Музыка — это (очень формально говоря), ну конечно, звук, второе — ритм. И то и другое — выражение, осуществление личности. Как неповторимы отпечатки пальцев каждого человека, так неповторим, еще больше, если так можно сказать, отпечаток его звуков, его голоса.
Ср.: читаемый и слышимый Коржавин — плюс-минус: читаемый он меньше поэт, чем слышимый.
Настоящее покорение женщины — покорение голосом.
Ср.: обаяние слова звучащего и прочитанного.
Речь Достоевского о Пушкине. Невероятный и самый убедительный пример. Предельный пример, быть может. (Конечно, не предельный. Предельный — Христос, апостолы записывали Христа с голоса…) Это был, может быть, самый великий в истории России духовный концерт, который посчастливилось услышать очень немногим, а читателям сей партитуры, сих нот это уже было не дано, хотя… Хотя тут немало зависело и от их звукового, художественного воображения.

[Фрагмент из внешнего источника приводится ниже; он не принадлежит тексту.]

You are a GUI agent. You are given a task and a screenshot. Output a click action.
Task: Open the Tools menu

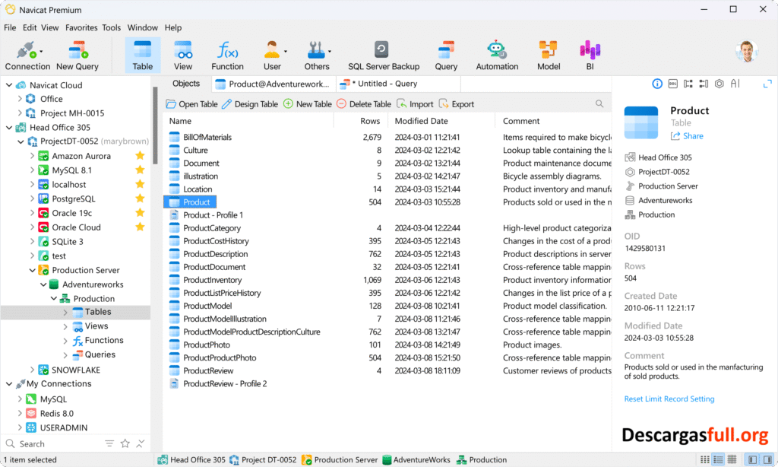(x=111, y=27)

Обратный пример: антихристовы — революционные — демагоги, мерзавцы времен революций, что французской, что русской. Все эти Робеспьеры, Мараты, Ленины, Троцкие…
Особая тема (развить) — слово христианское и антихристово. Особенно на Руси. Ну почему, почему тот же Достоевский через все свое тихое одинокое писательство столь неотвратимо тяготел, и даже с самого начала, к говорительству (любил с молодости наизусть произносить Пушкина, Шиллера, Гоголя, любил читать из самого себя публично — монолог Мармеладова. И даже на старости лет — монолог Пимена).
Исследовать Речь Достоевского о Пушкине в устном и письменном ее восприятии — великое дело, сулящее великое открытие. Почти предельный пример для этого.
Вся история литературы — это история рождения звучащего слова, превращенного постепенно в немое, немотствующее слово, и, наконец, снова ожившее и звучащее. Это как оттаявшие льдинки: звуки-слова…
«Перед зеркалом»
Кажется, уже в «Самообмане Раскольникова» я подошел к этой мысли о зеркале, а теперь вдруг пробило, пронзило: весь Достоевский (и сам, и герои главные) — стоит «перед зеркалом».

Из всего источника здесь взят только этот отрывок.